Though a ‘grey-hull’ ship designed for war fighting, on the 3P mission the ship supports a variety of medical, dental, veterinarian, educational, and preventive medicine services as well as a team of sailors from the naval construction force (Seabees) to perform repair and construction projects ashore, with the goal of directly improving medical and sanitary situations. Because the ship is designed to facilitate the transfer of personnel ashore (via boats and helicopters), the USS Peleliu is an extraordinarily effective ship for performing humanitarian assistance and public health infrastructure building missions. Visiting areas based on host-nation agreements, the embarked personnel are engaging in medical, public health, and engineering projects in five Pacific Rim and Pacific island countries, strengthening the goodwill forged between the host nation partners, American uniformed personnel, and NGOs during previous assistance missions, such as the 2004/2005 tsunami, earthquake relief efforts, and the USNS Mercy (T-AH 19) deployment in 2006.
At the request of the Acting Surgeon General, the Assistant Secretary for Health approved the activation of the Corps to take part in this mission with three sequential teams of up to five Corps officers each remaining with the USS Peleliu for approximately 1 month. In addition, he approved a single Corps Officer in Charge (OIC) who remains associated with the USS Peleliu for the duration of the 3-month mission. The Corps officers are working with the U.S. Navy personnel as well as with Project Hope (a non-profit organization working to make health care available around the globe with an emphasis on children’s health), volunteers from the Aloha Medical Mission of Hawaii, the University of California at San Diego Pre-Dental Society, and a contingent of medical specialists from the Canadian, South Korean, Malaysian, and Japanese militaries.

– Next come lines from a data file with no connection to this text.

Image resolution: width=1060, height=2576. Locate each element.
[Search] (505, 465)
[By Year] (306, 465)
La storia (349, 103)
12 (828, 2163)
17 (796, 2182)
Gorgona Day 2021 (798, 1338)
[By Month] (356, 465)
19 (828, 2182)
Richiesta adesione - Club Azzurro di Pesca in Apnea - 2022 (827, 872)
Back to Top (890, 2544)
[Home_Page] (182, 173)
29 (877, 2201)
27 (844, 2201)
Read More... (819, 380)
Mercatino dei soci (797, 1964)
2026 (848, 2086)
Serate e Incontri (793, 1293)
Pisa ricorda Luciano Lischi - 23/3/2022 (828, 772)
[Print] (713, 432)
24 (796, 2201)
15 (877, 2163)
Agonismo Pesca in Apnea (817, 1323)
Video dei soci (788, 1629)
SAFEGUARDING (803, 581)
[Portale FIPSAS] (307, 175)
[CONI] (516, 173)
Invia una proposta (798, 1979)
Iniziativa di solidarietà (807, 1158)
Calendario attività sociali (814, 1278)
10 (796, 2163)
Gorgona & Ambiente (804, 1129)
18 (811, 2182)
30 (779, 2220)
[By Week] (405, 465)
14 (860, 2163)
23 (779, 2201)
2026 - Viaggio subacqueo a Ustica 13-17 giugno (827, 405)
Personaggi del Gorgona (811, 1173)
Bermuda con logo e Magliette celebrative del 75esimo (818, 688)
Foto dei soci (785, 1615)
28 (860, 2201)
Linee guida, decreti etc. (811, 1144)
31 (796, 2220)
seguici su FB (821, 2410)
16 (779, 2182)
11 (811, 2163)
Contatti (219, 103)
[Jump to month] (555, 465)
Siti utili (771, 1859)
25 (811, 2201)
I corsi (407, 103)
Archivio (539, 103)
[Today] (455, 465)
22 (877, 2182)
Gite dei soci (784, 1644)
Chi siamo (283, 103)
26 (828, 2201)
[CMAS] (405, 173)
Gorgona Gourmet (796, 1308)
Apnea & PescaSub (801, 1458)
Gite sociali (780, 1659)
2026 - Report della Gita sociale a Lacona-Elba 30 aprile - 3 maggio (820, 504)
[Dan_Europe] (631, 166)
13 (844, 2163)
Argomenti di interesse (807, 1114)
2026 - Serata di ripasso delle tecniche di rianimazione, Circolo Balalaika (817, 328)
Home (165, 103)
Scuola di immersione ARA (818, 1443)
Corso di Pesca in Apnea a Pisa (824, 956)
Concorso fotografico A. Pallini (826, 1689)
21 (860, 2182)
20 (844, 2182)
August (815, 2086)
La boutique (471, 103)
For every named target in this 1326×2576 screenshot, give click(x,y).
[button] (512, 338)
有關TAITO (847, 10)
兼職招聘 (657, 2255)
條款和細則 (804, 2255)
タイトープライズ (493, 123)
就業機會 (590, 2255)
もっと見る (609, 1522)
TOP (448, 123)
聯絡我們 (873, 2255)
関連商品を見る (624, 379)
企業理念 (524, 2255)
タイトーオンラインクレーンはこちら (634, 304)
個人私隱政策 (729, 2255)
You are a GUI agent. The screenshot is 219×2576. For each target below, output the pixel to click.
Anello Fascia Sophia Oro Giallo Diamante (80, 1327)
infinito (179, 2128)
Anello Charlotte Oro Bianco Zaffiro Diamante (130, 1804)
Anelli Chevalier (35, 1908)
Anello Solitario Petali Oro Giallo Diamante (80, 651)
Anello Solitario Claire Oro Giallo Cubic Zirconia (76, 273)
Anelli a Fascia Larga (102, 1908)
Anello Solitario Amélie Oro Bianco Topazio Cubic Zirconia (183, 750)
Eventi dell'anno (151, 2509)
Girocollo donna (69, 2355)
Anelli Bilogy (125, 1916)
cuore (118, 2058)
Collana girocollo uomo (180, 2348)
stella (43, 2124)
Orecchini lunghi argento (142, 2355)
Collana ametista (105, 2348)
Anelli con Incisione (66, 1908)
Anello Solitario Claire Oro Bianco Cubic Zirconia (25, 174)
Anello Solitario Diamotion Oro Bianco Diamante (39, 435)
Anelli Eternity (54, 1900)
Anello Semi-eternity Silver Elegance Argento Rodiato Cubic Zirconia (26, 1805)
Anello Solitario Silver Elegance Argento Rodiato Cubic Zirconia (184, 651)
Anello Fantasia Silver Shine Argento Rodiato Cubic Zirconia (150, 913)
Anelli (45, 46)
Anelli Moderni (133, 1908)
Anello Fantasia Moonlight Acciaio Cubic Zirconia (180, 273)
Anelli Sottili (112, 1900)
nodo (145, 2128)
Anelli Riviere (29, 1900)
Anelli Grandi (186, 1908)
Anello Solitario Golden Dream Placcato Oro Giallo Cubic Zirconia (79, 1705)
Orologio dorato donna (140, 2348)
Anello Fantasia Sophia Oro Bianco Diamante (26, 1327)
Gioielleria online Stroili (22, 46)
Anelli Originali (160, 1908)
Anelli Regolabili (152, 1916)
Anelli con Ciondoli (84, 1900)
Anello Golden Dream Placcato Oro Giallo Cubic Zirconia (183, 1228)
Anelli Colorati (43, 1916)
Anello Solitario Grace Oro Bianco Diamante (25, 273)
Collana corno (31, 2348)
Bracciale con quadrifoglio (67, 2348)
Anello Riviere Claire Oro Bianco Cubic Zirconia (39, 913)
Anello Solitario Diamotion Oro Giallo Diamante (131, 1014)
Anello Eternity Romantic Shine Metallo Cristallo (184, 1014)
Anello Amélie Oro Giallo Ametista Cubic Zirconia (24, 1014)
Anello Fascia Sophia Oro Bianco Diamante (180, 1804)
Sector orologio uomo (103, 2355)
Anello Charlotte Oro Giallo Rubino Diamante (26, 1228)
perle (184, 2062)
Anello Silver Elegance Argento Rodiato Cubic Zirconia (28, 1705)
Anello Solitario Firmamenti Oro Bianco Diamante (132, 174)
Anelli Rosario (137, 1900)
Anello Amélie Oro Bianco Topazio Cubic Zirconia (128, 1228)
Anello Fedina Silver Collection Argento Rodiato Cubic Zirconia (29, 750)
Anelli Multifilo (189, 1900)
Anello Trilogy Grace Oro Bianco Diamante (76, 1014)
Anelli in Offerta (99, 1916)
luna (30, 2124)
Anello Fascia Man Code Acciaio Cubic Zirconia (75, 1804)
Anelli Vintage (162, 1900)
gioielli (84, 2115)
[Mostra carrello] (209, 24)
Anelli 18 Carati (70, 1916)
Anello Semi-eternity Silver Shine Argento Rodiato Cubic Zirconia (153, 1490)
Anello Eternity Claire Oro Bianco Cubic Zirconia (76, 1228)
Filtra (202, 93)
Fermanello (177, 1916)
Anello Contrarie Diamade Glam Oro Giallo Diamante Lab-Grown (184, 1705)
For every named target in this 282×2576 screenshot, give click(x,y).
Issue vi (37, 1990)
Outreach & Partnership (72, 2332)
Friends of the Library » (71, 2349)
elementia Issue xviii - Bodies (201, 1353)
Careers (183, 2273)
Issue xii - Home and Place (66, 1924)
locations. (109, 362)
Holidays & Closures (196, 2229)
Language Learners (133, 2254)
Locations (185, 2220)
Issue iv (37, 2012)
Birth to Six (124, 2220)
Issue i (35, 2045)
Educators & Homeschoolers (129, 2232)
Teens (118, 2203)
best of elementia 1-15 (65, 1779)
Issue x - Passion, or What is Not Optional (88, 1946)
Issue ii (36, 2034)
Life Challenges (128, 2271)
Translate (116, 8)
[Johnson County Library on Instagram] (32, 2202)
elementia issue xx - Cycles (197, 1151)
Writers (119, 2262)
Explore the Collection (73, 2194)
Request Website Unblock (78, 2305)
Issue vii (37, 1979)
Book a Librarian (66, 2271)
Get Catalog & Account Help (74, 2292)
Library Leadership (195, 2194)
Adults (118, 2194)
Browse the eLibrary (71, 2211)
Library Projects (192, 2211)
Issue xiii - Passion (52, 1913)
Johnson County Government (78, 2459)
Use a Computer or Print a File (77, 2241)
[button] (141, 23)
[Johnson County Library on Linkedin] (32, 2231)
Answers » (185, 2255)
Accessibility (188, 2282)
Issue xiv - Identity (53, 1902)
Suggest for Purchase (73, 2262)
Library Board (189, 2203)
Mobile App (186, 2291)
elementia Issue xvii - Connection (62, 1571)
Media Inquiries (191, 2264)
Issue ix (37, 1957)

The USS Peleliu Commissioned Officer Team 1 consists of one physician, two engineers, and one pharmacist. The team leader is CAPT Kathleen Downs, USPHS, (the pharmacist on the team) who has considerable international experience working for the U.S. Agency for International Development. The Corps officers on Team 1 come from the Office of the Secretary, the Centers for Disease Control and Prevention, and the Environmental Protection Agency. Subsequent teams of Corps officers will be added to the mission in Vietnam and Papua New Guinea, and will consist of officers from other Department of Health and Human Services (HHS) Operating Divisions/Staff Divisions as well as non-HHS organizations to which Corps officers are detailed.
The USS Peleliu’s first foreign port on the 3P mission was Manila, Philippines, in mid-June. Subsequent visits include the Bicol region of the Philippines as well as sites in Mindanao, Philippines; Da Nang, Vietnam; Singapore; Madang, Papua New Guinea; Gizo, Solomon Islands; and Majuro, Republic of the Marshall Islands, before arriving into Honolulu, Hawaii, in mid September.